Surfactant-Free Decellularization of Porcine Auricular Cartilage Using Liquefied Dimethyl Ether and DNase

Abstract

The most common decellularization method involves lipid removal using surfactant sodium dodecyl sulfate (SDS) and DNA fragmentation using DNase, and is associated with residual SDS. We previously proposed a decellularization method for the porcine aorta and ostrich carotid artery using liquefied dimethyl ether (DME), which is free from the concerns associated with SDS residues, instead of SDS. In this study, the DME + DNase method was tested on crushed porcine auricular cartilage tissues. Unlike with the porcine aorta and the ostrich carotid artery, it is important to degas the porcine auricular cartilage using an aspirator before DNA fragmentation. Although approximately 90% of the lipids were removed using this method, approximately 2/3 of the water was removed, resulting in a temporary Schiff base reaction. The amount of residual DNA in the tissue was approximately 27 ng/mg dry weight, which is lower than the regulatory value of 50 ng/mg dry weight. Hematoxylin and eosin staining confirmed that cell nuclei were removed from the tissue. Residual DNA fragment length assessment by electrophoresis confirmed that the residual DNA was fragmented to less than 100 bp, which was lower than the regulatory limit of 200 bp. By contrast, in the uncrushed sample, only the surface was decellularized. Thus, although limited to a sample size of approximately 1 mm, liquefied DME can be used to decellularize porcine auricular cartilage. Thus, liquefied DME, with its low persistence and high lipid removal capacity, is an effective alternative to SDS.

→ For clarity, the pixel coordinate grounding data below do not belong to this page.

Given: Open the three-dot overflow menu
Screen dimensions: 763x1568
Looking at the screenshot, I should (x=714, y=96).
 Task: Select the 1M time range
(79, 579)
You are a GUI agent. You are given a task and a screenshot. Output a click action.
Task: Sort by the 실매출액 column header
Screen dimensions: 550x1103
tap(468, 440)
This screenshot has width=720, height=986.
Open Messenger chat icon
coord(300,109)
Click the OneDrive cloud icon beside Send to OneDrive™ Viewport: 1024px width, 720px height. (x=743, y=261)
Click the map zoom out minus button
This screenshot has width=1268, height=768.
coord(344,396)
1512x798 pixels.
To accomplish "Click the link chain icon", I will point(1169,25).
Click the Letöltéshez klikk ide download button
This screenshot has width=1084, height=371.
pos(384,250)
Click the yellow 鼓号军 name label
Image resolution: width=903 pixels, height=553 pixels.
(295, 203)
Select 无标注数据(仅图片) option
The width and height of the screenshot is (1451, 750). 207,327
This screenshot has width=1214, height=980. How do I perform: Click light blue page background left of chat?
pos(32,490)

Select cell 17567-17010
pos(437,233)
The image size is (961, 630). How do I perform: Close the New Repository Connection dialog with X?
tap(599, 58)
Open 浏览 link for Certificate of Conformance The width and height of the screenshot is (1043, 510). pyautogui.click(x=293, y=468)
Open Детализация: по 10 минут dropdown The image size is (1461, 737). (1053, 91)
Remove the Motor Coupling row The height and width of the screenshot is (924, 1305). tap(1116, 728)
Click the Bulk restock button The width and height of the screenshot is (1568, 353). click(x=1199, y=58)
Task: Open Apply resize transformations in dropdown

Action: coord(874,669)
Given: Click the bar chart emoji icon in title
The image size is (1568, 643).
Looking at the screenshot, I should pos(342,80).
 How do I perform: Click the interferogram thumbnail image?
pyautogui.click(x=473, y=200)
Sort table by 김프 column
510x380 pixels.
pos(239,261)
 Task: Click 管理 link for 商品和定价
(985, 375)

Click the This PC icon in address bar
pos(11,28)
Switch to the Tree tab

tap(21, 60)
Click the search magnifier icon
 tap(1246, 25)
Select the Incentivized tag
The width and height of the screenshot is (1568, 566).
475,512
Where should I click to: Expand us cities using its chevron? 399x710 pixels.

Keywords: decellularization; extraction; liquefied gas; scaffold; subcritical fluid.

Figure 1

Decellularization procedure of this study using SDS and liquefied DME.

Figure 2

(a) Pig ear before removing auricular cartilage, (b) 10 × 10 × 1 mm sample, (c) 710–1000 μm-sized sample.

Figure 3

Lipid extraction from porcine auricular cartilage using liquefied DME. (a) 10 × 10 × 1 mm samples, (b) 710–1000 μm-sized samples. The three symbols represent individual differences among three samples.

Figure 4

Water extraction from porcine auricular cartilage using liquefied DME. (a) 10 × 10 × 1 mm samples, (b) 710–1000 μm-sized samples. The three symbols represent individual differences among three samples.

Figure 5

Hematoxylin–eosin staining of 10 × 10 × 1 mm sample. DNase treatment was applied for 7 days without degassing as a pretreatment.

Figure 6

Hematoxylin–eosin staining of 10 × 10 × 1 mm samples. (a) Untreated. (b) DME extraction followed by DNase treatment for 7 days with degassing. The images shown below are enlarged images of the area enclosed by the rectangle in the upper right corner of the images shown above.

Figure 7

Hematoxylin–eosin staining of 710–1000 μm-sized samples. (a) Untreated. (b) After lipid extraction using liquefied DME. (c–g) DNase treatment for (c) 1, (d) 3, (e) 5, (f) 7, and (g) 10 days following the DME extraction. The images designated by “-1” indicate the original images, while those designated by “-2” indicate the enlarged images.

Figure 8

Residual DNA amounts in the porcine auricular cartilage upon treatment with liquefied DME. (a) 10 × 10 × 1 mm samples, (b) 710–1000 μm-sized samples. The DNase treatment for 0 days indicates that only lipid extraction with liquefied DME was carried out and no DNase treatment was performed. The red line indicates the regulated value.

Figure 9

Fragments of residual DNA in the samples as detected by agarose gel electrophoresis. (a) Untreated. (b–f) DNase treatment for (b) 1, (c) 3, (d) 5, (e) 7, and (f) 10 days following DME extraction.

Figure 10

FT-IR spectra of porcine auricular cartilage.